One of the first business lessons I learnt was about prioritising between urgent and important.

In a busy business there are 10 important things you should do every day, and yet you will only properly address 3 of them. Something has to give.

Of all the things you need to do, what are the important ones? What are the urgent ones? Are any both? Are any neither? If they’re neither, well that’s obvious. If the thing you need to do is urgent, but not important, you shouldn’t do it. You should delegate it or discount it altogether, but communicate to the would-be beneficiary the reason for your decision as early as you can so they’re not left in the lurch.

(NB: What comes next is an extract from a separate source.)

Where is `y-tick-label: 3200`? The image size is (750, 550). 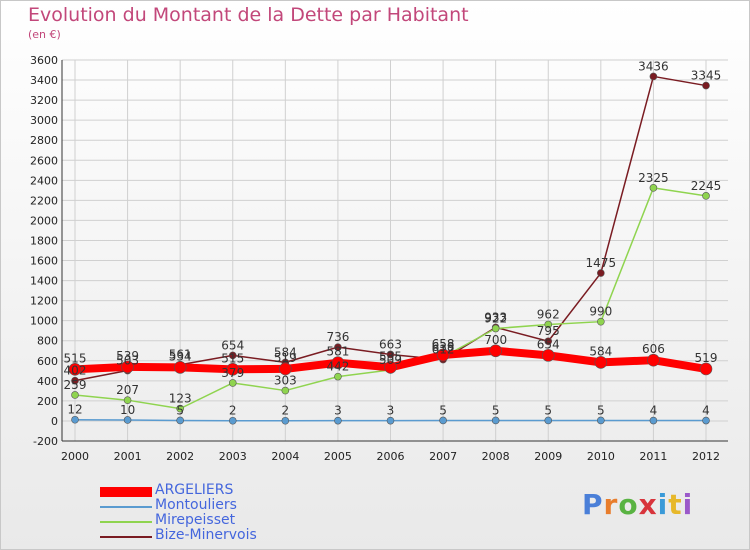
y-tick-label: 3200 is located at coordinates (44, 100).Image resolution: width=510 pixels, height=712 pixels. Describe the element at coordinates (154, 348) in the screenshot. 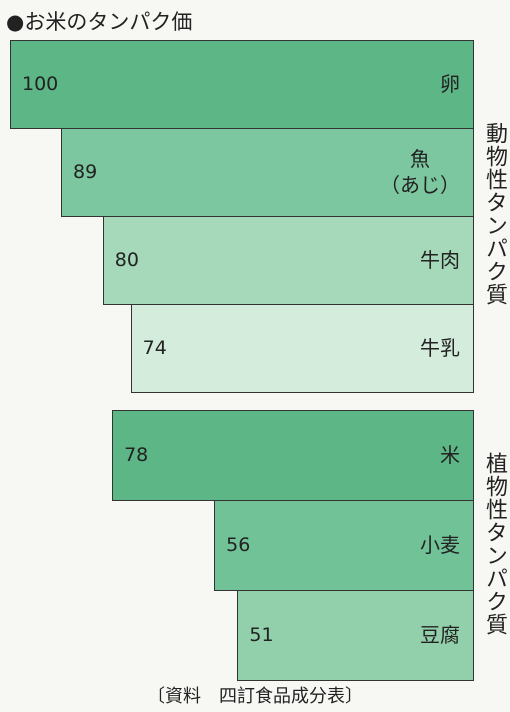

I see `value-label: 74` at that location.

So that leaves you with the important things, and let’s assume for now you have all the important things on your list, including the things you’re avoiding, afraid of, or don’t want to do. While it makes loads of sense to break big things into smaller pieces in order to make progress, the temptation is to do the small important things first, to get them out of the way, because you know that you have to do the big important thing anyway so it will get done come hell or high water.

This approach puts you under unnecessary pressure, affects the quality of your work and turns your long day into an even longer one, which you can sustain for only so long. So how to rank the important things, some of which might be urgent? Some ‘managing up’ is required here, because your boss might be leaning on you for the output that she or he feels is the must important and pressing. What should drive the ranking is the only criterion that really matters, namely the value to your customers. You need to communicate early and often with your boss and make them aware of what is driving the order of the things you need to do.

And what if you can’t separate that handful of things that are all of equal weight and all help your customers be more successful? Well, then you need to get help or suck it up, safe in the knowledge that you are driving up your value as you drive up the value of the people who are the reason you’re in business.